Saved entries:
BEGIN

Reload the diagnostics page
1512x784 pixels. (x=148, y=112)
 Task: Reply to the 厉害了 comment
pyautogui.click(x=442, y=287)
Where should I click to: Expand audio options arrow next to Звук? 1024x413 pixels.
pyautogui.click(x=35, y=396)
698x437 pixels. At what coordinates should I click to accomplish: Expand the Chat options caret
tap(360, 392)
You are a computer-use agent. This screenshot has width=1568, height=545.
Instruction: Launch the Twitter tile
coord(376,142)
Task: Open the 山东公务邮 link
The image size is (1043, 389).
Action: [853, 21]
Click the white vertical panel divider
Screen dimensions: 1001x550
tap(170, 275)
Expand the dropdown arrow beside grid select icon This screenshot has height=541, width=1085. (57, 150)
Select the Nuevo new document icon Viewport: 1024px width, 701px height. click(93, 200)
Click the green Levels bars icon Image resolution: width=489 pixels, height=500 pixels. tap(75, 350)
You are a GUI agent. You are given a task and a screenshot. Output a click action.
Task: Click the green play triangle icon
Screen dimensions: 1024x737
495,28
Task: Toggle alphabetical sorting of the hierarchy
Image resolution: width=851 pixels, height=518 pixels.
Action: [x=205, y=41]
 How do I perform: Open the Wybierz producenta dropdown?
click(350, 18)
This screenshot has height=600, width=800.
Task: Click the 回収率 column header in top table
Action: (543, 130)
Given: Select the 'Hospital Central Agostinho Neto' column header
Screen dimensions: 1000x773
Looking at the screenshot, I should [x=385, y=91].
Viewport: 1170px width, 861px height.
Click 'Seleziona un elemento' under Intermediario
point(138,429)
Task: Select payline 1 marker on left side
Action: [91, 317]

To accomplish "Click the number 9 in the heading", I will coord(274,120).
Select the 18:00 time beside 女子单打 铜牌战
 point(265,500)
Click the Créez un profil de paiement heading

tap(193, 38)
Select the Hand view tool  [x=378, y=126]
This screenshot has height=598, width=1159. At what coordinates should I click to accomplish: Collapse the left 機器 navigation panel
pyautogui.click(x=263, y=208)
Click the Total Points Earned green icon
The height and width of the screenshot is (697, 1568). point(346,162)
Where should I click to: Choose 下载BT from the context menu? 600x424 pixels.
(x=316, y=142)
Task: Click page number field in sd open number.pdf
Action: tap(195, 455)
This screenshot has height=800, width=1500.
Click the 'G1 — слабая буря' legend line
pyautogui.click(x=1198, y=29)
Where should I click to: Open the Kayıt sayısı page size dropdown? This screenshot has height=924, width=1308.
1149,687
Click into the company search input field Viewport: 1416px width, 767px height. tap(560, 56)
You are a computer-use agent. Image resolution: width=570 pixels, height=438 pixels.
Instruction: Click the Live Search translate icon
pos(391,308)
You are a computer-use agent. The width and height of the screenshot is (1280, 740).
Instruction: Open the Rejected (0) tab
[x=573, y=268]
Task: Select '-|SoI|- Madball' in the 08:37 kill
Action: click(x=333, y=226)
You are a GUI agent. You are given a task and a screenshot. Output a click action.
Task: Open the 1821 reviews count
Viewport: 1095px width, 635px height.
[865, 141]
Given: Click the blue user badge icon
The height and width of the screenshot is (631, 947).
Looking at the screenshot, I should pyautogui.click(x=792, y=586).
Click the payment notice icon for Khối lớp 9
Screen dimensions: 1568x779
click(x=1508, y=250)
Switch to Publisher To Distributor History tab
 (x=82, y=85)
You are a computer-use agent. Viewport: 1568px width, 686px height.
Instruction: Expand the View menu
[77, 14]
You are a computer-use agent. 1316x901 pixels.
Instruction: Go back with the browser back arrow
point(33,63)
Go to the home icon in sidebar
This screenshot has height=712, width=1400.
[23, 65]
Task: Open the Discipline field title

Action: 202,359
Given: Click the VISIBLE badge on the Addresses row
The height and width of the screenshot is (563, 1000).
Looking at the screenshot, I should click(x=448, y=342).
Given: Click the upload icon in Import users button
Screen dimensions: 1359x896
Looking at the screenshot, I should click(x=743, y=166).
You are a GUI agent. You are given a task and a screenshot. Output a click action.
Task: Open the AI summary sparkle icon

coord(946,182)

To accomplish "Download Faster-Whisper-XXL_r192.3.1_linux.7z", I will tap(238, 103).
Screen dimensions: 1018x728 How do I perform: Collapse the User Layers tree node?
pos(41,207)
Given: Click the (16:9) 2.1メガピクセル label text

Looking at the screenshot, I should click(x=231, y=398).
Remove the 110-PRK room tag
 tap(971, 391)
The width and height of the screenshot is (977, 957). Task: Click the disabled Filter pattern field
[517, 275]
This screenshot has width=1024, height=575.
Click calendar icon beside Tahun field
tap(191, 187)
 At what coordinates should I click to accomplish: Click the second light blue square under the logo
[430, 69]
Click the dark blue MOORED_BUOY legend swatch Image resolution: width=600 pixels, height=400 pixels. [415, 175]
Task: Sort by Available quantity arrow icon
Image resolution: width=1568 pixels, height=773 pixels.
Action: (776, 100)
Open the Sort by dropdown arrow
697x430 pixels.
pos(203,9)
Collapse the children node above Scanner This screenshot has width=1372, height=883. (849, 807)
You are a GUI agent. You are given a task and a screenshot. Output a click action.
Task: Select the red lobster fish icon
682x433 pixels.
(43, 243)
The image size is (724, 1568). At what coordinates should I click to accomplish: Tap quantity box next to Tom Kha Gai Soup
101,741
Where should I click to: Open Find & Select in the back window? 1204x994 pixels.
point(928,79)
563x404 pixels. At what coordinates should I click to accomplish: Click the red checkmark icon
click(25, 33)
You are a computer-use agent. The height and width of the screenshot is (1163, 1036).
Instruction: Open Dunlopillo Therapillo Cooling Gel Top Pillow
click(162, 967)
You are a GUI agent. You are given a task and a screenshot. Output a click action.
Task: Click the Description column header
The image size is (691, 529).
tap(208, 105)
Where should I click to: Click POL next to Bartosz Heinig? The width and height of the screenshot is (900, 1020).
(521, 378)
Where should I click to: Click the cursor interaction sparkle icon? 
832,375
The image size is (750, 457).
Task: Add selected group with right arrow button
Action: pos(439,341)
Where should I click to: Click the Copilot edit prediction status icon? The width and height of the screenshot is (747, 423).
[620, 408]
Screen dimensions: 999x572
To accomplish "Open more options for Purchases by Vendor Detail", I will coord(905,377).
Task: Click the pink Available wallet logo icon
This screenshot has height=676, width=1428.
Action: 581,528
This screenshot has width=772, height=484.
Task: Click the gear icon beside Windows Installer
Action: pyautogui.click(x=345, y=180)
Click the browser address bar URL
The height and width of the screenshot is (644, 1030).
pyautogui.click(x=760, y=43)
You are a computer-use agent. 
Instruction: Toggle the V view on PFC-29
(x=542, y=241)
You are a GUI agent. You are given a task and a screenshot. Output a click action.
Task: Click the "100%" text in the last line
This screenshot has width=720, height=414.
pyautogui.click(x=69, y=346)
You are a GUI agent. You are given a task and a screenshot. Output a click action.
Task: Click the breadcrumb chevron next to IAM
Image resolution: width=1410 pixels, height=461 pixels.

END

**WHAT THIS TASK INVOLVES**
Check each line of the entries above for the string "badge", and return those that contain it.

**ANSWER TO THIS PROBLEM**
Given: Click the blue user badge icon
Given: Click the VISIBLE badge on the Addresses row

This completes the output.